The command of military institutions is composed almost exclusively of members of President Kagame’s inner circle and come from the Tutsi community, resulting in the exclusion of Rwanda’s ethnic majority in the military and security services leadership. Further, as Rwanda’s government is essentially a military government with a façade of a democracy, Rwanda’s military and security institutions do not have any civilian oversight.
President Kagame uses military and security institutions to prevent political groups other than the RPF to organize, recruit campaign or carry out activities to promote their policies and political agenda. Military and security institutions, instead of being used to guarantee the peace and security of the people, are abused and serve as instruments of repression and fear. The military and security institutions of the state enjoy impunity against human rights abuses, as these abuses are committed to keep him in power.
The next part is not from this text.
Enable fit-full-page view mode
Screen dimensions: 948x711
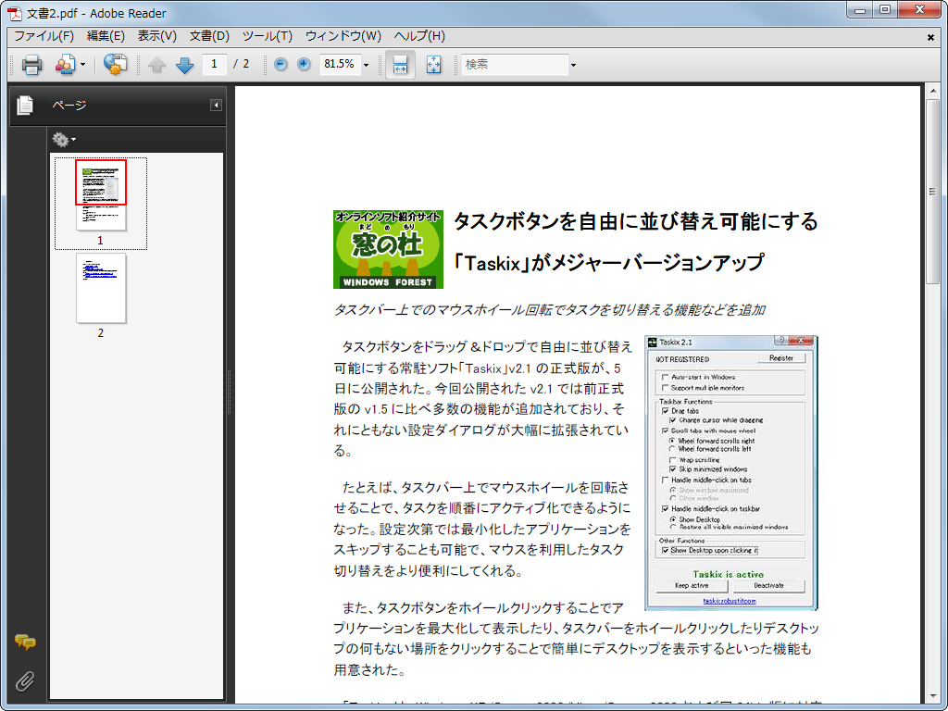click(433, 65)
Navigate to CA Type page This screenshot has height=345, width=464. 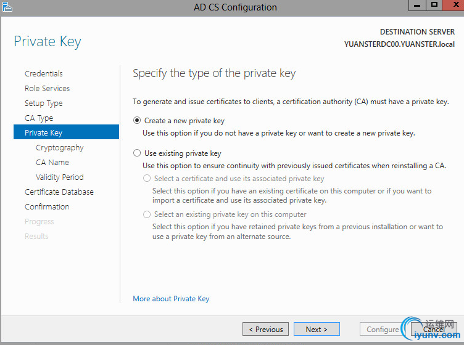click(x=39, y=118)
The military justice system of Rwanda does not meet the requirements for an independent and impartial tribunal established by law and bound by the rule of law. The system lacks the capacity and independence to ensure respect for fundamental human rights of both military personnel as well as civilian victims of human rights violations committed by state institutions. Currently, most military judges have no legal training; indeed, a large number of judges in the military justice system have minimum formal education. Military judges and prosecutors have no security of tenure and members of the military personnel are themselves frequently victims of the short-comings of the military justice system.
Further, the military justice system is sometimes used to cover-up and hide crimes committed by military personnel for the purpose of persecuting the regime’s political opponents. Reform of the security system is a pre-requisite for democratization in Rwanda, as in other societies seeking political change.
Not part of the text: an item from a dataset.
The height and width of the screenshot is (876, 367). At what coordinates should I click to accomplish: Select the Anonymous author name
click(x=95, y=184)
The Rwanda National Congress advocates far-reaching reforms of the security sector, including the following:
Ensuring democratic civilian (parliamentary as well executive) oversight over military and security institutions
Ensuring collective management of military and security sector institutions through establishment of a National Security Council responsible for determining national security and defense policy; and making appointments and promotions in the military and security services proposing appointments to senior positions in the military and security services that require Parliamentary approval
Ensuring fair representation of all communities in the military and security services, including at all levels of command
Integration into the armed forces of members of exiled armed groups who are not responsible for, or linked to, genocide, war crimes, crimes against humanity or other gross human rights violations
Dismantling the informal security networks that are used by the current regime to frustrate the exercise of fundamental freedoms Screening and removing persons responsible for gross human rights abuses from the Rwanda Defense Forces Strict prohibition of military, police and security services involvement in partisan politics Prohibition of the army and security services from carrying out law enforcement functions, other than in exceptional circumstances approved by Parliament
Professionalizing the military justice system to ensure that judges are independent, have the professional capacity to administer the law and that they respect fundamental human rights in performing their functions; providing for appeals to civilian courts for serious cases tried by military courts, to ensure the military does not cover-up human rights violations by its members; and abolishing military jurisdiction over civilians
Downsizing of the army to a level that the country can afford and is commensurate with rational security and defense needs
Establishing Parliamentary control over the declaration of war.